WORK TO BE COMPLETED: A verbatim reproduction of the lines below, from the line containing "The width and height of the screenshot is (1375, 801)." through the line containing "is (1212, 829).", both ends included, is the whole required output.

DATASET CONTENT:
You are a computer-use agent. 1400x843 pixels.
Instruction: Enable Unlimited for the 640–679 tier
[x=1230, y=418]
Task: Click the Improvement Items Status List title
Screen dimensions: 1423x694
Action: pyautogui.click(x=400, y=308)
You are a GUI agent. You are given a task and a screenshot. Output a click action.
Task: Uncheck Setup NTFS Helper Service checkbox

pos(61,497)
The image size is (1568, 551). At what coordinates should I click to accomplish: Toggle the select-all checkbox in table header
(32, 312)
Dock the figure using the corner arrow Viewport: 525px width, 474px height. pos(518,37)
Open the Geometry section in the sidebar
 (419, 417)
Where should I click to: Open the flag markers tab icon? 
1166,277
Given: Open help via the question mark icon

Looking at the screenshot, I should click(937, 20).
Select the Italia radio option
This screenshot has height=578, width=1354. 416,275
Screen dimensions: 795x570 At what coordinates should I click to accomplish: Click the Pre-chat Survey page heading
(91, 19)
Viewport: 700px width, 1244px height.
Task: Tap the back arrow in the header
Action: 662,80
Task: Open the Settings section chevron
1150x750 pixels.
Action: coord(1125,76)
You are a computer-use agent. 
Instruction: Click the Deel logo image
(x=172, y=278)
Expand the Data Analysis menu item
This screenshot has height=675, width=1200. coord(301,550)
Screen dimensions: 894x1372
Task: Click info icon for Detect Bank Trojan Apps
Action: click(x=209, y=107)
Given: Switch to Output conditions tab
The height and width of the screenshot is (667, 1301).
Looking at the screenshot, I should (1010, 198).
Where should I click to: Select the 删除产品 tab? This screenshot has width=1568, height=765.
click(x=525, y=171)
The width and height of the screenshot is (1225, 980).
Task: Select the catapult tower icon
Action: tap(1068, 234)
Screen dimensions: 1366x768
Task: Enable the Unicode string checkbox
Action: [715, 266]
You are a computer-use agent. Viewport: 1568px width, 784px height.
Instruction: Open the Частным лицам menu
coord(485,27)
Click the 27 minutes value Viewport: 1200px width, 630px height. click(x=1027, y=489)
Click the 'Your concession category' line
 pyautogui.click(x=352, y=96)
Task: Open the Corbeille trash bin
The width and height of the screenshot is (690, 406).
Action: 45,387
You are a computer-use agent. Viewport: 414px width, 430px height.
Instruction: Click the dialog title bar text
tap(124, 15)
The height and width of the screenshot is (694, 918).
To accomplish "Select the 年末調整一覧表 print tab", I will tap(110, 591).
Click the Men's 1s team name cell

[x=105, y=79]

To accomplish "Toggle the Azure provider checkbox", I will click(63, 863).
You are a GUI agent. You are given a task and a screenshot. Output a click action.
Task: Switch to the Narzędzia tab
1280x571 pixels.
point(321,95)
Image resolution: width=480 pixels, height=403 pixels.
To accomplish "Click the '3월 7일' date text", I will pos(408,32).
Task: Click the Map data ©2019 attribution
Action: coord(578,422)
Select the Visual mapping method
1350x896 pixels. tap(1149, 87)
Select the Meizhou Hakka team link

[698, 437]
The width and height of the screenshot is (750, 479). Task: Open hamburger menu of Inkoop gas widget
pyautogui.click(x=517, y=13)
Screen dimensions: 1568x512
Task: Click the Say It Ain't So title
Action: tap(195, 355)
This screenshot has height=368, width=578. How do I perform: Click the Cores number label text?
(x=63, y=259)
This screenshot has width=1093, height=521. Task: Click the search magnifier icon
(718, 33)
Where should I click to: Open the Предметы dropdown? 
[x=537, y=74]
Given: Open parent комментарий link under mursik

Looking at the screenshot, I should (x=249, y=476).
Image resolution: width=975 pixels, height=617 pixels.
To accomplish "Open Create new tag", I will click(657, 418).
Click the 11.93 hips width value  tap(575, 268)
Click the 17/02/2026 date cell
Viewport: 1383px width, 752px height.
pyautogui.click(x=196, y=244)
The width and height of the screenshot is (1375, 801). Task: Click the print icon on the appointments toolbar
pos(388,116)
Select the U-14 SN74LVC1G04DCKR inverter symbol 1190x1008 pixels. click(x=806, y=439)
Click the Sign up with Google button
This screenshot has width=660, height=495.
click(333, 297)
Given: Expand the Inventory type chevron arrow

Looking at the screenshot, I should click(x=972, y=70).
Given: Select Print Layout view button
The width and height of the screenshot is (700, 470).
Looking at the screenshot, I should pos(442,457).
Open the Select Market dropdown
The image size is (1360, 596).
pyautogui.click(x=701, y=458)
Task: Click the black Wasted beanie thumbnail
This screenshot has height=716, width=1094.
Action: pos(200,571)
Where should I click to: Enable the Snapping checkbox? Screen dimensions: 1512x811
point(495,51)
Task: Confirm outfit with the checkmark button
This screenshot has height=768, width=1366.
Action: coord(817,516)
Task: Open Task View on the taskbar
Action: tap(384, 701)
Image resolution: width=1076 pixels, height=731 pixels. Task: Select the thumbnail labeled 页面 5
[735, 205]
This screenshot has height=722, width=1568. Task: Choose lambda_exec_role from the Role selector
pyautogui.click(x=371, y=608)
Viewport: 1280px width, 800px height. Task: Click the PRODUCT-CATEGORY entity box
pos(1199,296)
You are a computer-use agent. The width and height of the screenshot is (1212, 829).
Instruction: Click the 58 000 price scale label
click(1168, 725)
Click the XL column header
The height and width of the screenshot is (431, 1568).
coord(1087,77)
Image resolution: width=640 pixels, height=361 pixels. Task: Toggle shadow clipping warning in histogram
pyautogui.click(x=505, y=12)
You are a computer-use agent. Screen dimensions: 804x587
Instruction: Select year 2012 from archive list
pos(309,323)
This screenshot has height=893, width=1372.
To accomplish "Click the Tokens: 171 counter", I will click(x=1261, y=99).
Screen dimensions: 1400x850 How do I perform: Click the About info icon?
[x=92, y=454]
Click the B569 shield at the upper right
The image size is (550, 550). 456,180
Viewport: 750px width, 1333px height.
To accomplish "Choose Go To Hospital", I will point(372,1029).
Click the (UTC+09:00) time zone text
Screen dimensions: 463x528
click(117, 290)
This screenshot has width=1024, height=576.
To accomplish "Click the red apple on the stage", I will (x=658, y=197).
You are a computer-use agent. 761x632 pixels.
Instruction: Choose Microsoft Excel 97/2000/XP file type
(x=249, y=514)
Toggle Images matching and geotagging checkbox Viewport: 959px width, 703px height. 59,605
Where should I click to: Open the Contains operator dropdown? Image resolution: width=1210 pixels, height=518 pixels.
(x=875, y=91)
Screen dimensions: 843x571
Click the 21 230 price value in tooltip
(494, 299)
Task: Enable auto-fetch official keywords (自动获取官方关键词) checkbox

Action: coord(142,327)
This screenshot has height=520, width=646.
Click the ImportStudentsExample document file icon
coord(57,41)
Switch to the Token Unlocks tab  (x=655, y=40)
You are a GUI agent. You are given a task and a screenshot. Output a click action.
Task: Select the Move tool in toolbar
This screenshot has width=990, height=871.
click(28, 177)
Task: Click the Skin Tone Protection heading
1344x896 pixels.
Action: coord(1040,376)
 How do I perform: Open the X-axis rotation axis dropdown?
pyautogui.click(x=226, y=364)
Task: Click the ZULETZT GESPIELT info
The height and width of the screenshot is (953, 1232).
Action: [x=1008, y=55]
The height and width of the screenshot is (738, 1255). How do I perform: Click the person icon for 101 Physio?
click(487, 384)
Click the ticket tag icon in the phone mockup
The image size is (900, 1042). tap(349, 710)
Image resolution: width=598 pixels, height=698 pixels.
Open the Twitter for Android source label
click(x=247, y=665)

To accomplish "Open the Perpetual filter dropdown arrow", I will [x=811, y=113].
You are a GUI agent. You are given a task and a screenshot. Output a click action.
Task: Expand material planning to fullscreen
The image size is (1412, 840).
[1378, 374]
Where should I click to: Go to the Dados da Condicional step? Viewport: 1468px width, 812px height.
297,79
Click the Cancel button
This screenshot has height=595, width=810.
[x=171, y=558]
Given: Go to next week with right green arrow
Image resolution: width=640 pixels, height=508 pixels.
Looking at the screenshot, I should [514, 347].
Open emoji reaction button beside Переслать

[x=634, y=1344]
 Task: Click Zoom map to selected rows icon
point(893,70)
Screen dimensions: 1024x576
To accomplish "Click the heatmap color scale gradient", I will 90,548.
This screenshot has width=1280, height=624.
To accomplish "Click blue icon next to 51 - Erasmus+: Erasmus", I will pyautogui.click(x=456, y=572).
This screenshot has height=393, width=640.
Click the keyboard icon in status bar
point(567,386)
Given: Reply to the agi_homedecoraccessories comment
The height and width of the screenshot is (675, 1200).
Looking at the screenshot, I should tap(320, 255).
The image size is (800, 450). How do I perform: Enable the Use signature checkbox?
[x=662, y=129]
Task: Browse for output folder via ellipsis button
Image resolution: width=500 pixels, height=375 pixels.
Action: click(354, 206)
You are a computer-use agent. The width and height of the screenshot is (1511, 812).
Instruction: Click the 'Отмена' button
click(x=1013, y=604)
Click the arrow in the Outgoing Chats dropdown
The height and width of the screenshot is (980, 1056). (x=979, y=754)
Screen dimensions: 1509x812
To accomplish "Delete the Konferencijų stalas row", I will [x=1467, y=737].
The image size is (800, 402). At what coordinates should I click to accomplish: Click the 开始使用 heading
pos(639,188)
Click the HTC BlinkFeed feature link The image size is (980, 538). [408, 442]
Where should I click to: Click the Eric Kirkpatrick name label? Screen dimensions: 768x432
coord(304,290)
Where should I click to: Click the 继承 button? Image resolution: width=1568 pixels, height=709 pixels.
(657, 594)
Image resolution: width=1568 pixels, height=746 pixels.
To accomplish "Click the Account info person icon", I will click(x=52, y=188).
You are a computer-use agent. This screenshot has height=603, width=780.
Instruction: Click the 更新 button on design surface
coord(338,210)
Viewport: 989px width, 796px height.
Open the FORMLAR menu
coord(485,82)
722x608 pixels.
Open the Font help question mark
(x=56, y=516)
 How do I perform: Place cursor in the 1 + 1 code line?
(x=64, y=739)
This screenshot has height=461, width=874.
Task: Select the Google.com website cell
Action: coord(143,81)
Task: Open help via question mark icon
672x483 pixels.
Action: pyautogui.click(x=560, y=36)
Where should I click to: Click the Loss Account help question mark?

OUTPUT OF THE TASK:
The width and height of the screenshot is (1375, 801). Task: Click the print icon on the appointments toolbar
pos(388,116)
Select the U-14 SN74LVC1G04DCKR inverter symbol 1190x1008 pixels. click(x=806, y=439)
Click the Sign up with Google button
This screenshot has width=660, height=495.
click(333, 297)
Given: Expand the Inventory type chevron arrow

Looking at the screenshot, I should click(x=972, y=70).
Given: Select Print Layout view button
The width and height of the screenshot is (700, 470).
Looking at the screenshot, I should pos(442,457).
Open the Select Market dropdown
The image size is (1360, 596).
pyautogui.click(x=701, y=458)
Task: Click the black Wasted beanie thumbnail
This screenshot has height=716, width=1094.
Action: pos(200,571)
Where should I click to: Enable the Snapping checkbox? Screen dimensions: 1512x811
point(495,51)
Task: Confirm outfit with the checkmark button
This screenshot has height=768, width=1366.
Action: coord(817,516)
Task: Open Task View on the taskbar
Action: tap(384, 701)
Image resolution: width=1076 pixels, height=731 pixels. Task: Select the thumbnail labeled 页面 5
[735, 205]
This screenshot has height=722, width=1568. Task: Choose lambda_exec_role from the Role selector
pyautogui.click(x=371, y=608)
Viewport: 1280px width, 800px height. Task: Click the PRODUCT-CATEGORY entity box
pos(1199,296)
You are a computer-use agent. The width and height of the screenshot is (1212, 829).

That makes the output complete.